Al-Shabaab s’internationalise en effet de façon très nette depuis plusieurs mois. L’internationalisation vaut pour les cibles, les attentats-suicides de Kampala, le soir de la finale de la coupe du monde de football, en étant l’illustration la plus spectaculaire. L’internationalisation vaut aussi pour les chefs d’al-Shabaab, la direction de l’organisation comptant un nombre croissant d’étrangers. Parmi ceux-ci, on peut citer : Fazul Abdullah Mohammed (kenyan), Sheikh Muhammad Abu Fa’id (saoudien), Abu Sulayman al Banadiri (somalien d’origine yéménite), Abu Musa Mombasa (pakistanais), Omar Hammami (américain) et Mahmud Mujajir (soudanais).
Ajoutons à cela que depuis le mois de juin 2010, plusieurs personnes ont été arrêtées aux Etats-Unis alors qu’elles s’apprêtaient à quitter le territoire américain pour rejoindre al-Shabaab en Somalie. Aux Etats-Unis toujours, c’est un jeune homme d’origine somalienne, Mohamed Osman Mohamud, qui a été arrêté à la fin du mois de novembre après avoir essayé de commettre un attentat à Portland.
Enfin, notons que des tentatives de rapprochement entre AQMI et al-Shabaab seraient en cours. C’est du moins ce qu’indique la Lettre du continent dans son édition du 25 novembre. Selon cette lettre, trois Marocains d’AQMI seraient récemment allés en Somalie pour y rencontrer des responsables d’al-Shabaab.
En somme, il semble bien que la Somalie soit en passe de devenir le cinquième front d’Al Qaïda.

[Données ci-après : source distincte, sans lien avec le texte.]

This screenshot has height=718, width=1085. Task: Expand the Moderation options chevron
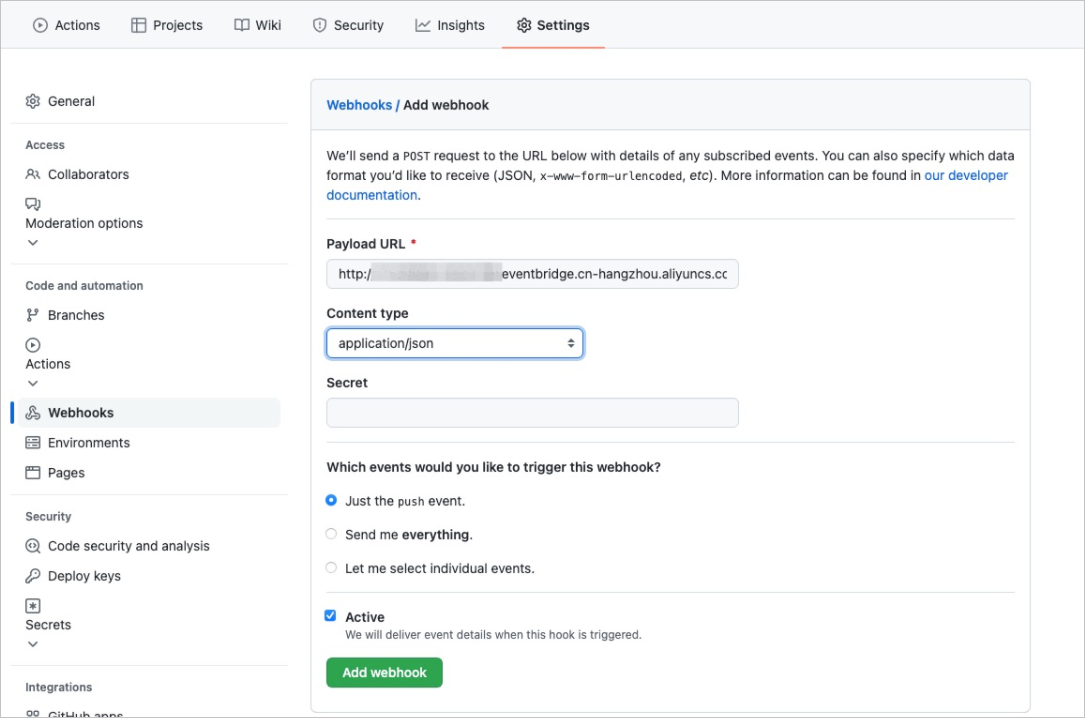click(33, 242)
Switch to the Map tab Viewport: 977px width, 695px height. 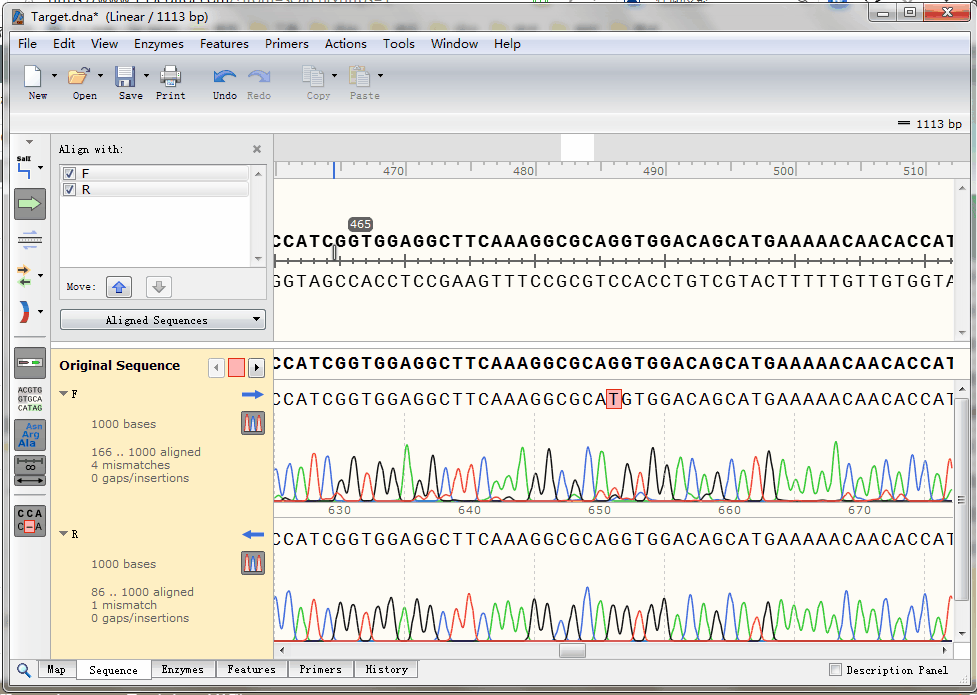coord(56,670)
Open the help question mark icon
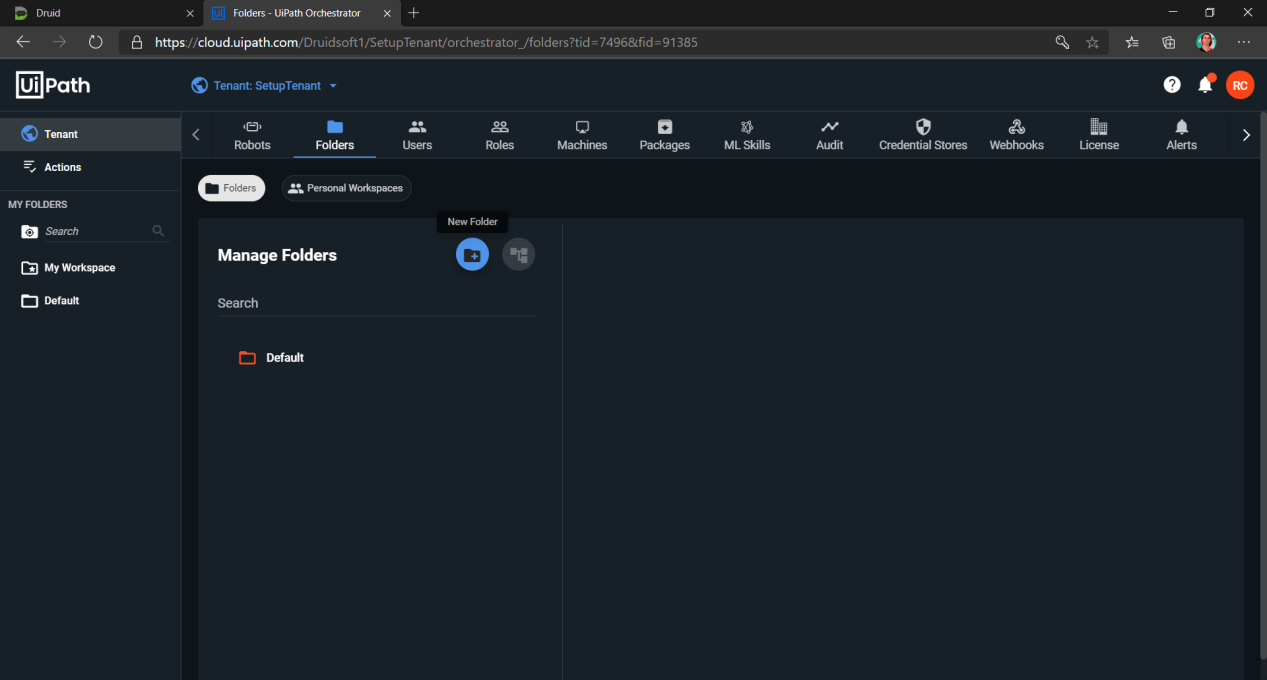The height and width of the screenshot is (680, 1267). [1172, 85]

Les combattants d’Al-Shabaab ont déjà été félicités en 2008 et en 2009 par Ayman al-Zawahiri, ce dernier les ayant même qualifiés de « lions de l’islam », un véritable signe de reconnaissance dans la mouvance jihadiste internationale. Il n’est donc pas impossible que la milice somalienne devienne formellement une « filiale » d’Al Qaïda dans les prochains mois.